Dataset entries

━━━━━━━━━━━━━━━━━━━━

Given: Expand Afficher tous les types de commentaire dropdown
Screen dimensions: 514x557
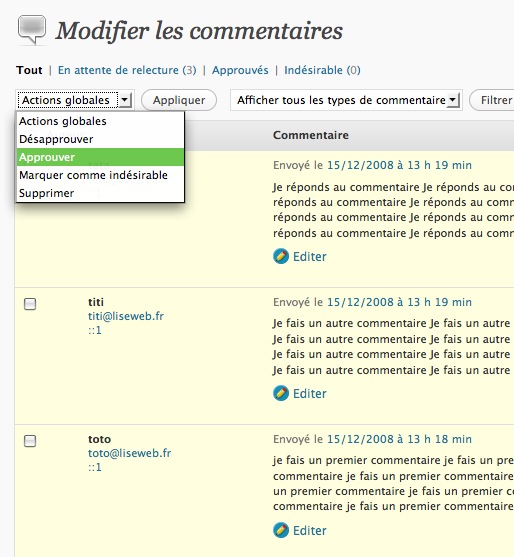Looking at the screenshot, I should pyautogui.click(x=453, y=100).
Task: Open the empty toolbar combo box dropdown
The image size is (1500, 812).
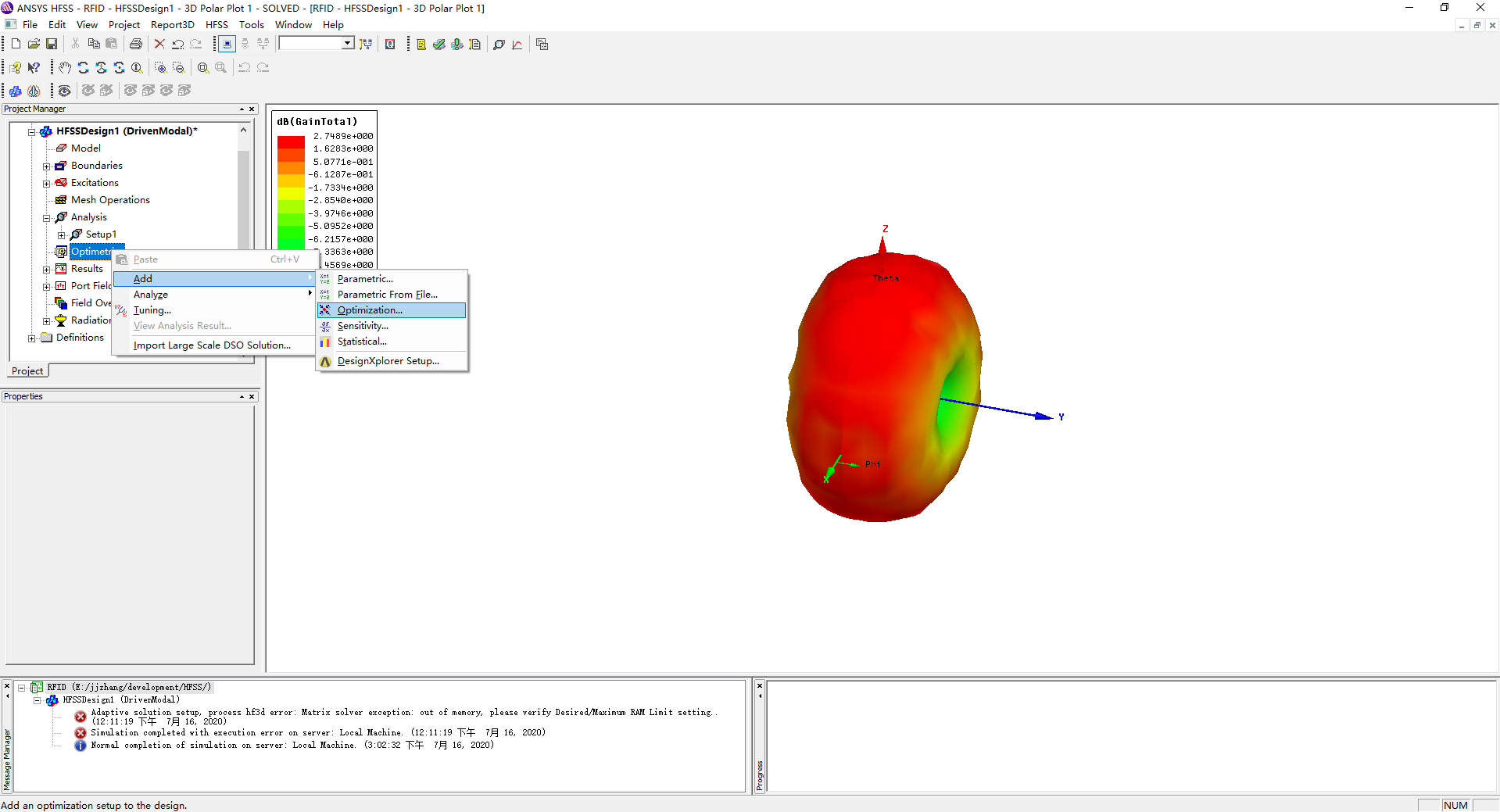Action: (347, 44)
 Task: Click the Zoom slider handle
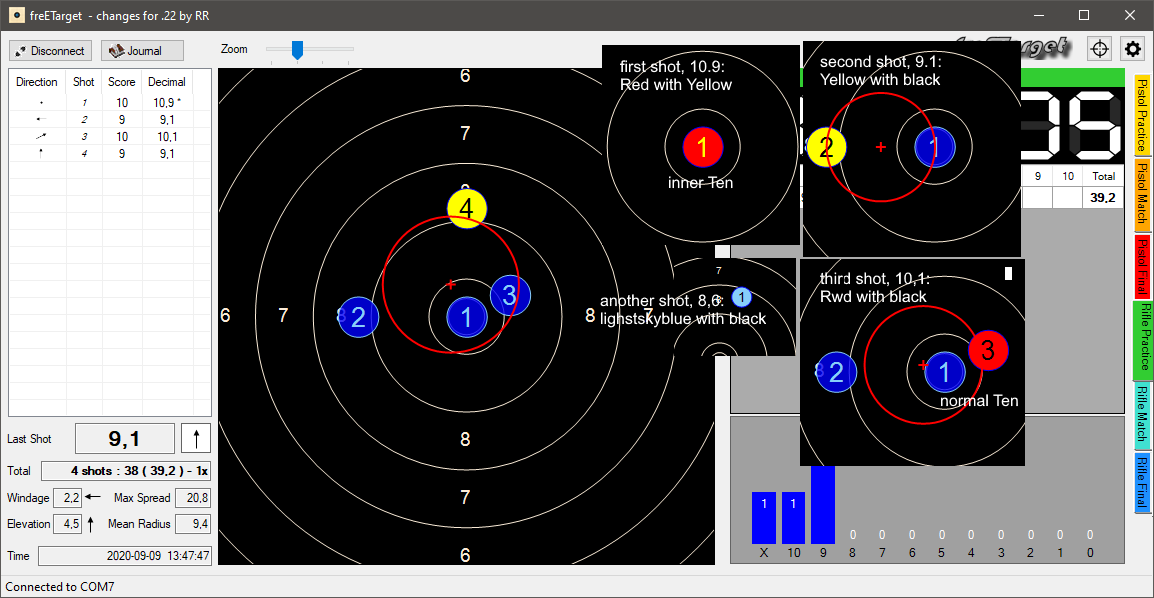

━━━━━━━━━━━━━━━━━━━━

Exercise details:
What is needed is an exact transcription of every entry, minus the pictures.

Exercise result:
Given: Expand Afficher tous les types de commentaire dropdown
Screen dimensions: 514x557
Looking at the screenshot, I should pyautogui.click(x=453, y=100).
Task: Open the empty toolbar combo box dropdown
The image size is (1500, 812).
Action: (347, 44)
 Task: Click the Zoom slider handle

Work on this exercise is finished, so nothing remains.